Induction proof: $(x_{1}+x_{2}+...+x_{n})^2\leqslant n(x_{1}^2+x_{2}^2+...+x_{n}^2)$

Question

I have a problem proving this inequality but I can't get anywhere after the inductive step.

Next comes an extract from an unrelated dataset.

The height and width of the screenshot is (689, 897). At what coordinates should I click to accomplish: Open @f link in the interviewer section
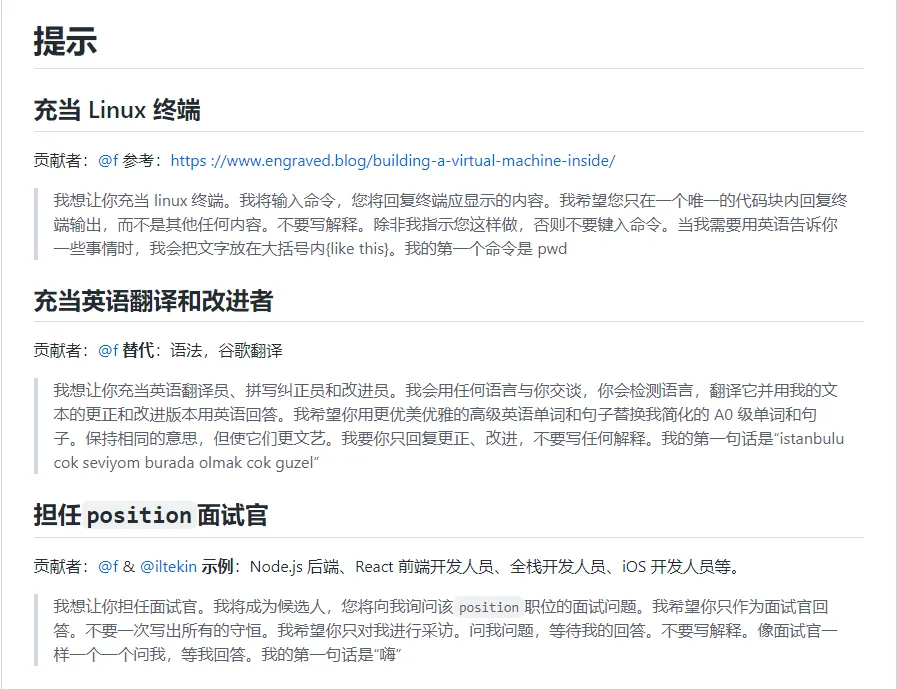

$$(x_{1}+x_{2}+...+x_{n})^2\leqslant n(x_{1}^2+x_{2}^2+...+x_{n}^2)$$ Maybe some hints would help.

Answer 1

If one wishes to proceed with a direct induction proof, then one can write

$$\begin{align} \left(\sum_{i=1}^{n+1}x_i\right)^2&=\left(\sum_{i=1}^{n}x_i\right)^2+2x_{n+1}\sum_{i=1}^n x_i+x_{n+1}^2\\\\ &\le n\sum_{i=1}^nx_i^2+2x_{n+1}\sum_{i=1}^nx_i+x_{n+1}^2\\\\ &=(n+1)\sum_{i=1}^{n+1}x_i^2\\\\ &-nx_{n+1}^2+2x_{n+1}\sum_{i=1}^nx_i-\sum_{i=1}^nx_i^2\\\\ &=(n+1)\sum_{i=1}^{n+1}x_i^2\\\\ &-\left(\sqrt{n}x_{n+1}-\frac1{\sqrt n}\sum_{i=1}^nx_i\right)^2\\\\ &-\left(\sum_{i=1}^nx_i^2-\frac1n \left(\sum_{i=1}^nx_i\right)^2\right)\\\\&\le (n+1)\sum_{i=1}^{n+1}x_i^2 \end{align}$$

And we're done!

Answer 2

Hint: Use the inequality of Cauchy-Schwarz.

Answer 3

You have $S_1 \leq 1\cdot T_1, S_k = (x_1+\cdots + x_k)^2, T_k = x_1^2+\cdots +x_k^2 \Rightarrow S_n\leq nT_n\Rightarrow S_{n+1} =(x_1+\cdots + x_n + x_{n+1})^2= S_n + 2(x_1+\cdots + x_n)x_{n+1}+x_{n+1}^2 = S_n + (2x_1x_{n+1}+\cdots +2x_nx_{n+1})+x_{n+1}^2\leq S_n + (x_1^2+x_{n+1}^2)+\cdots + (x_n^2+x_{n+1}^2)+x_{n+1}^2=S_n + T_n+(n+1)x_{n+1}^2\leq nT_n+T_n+(n+1)x_{n+1}^2=(n+1)T_n+(n+1)x_{n+1}^2 = (n+1)(T_n+x_{n+1}^2)=(n+1)T_{n+1}$. Thus it is true for $n+1$ and therefore is true for all $n \geq 1$.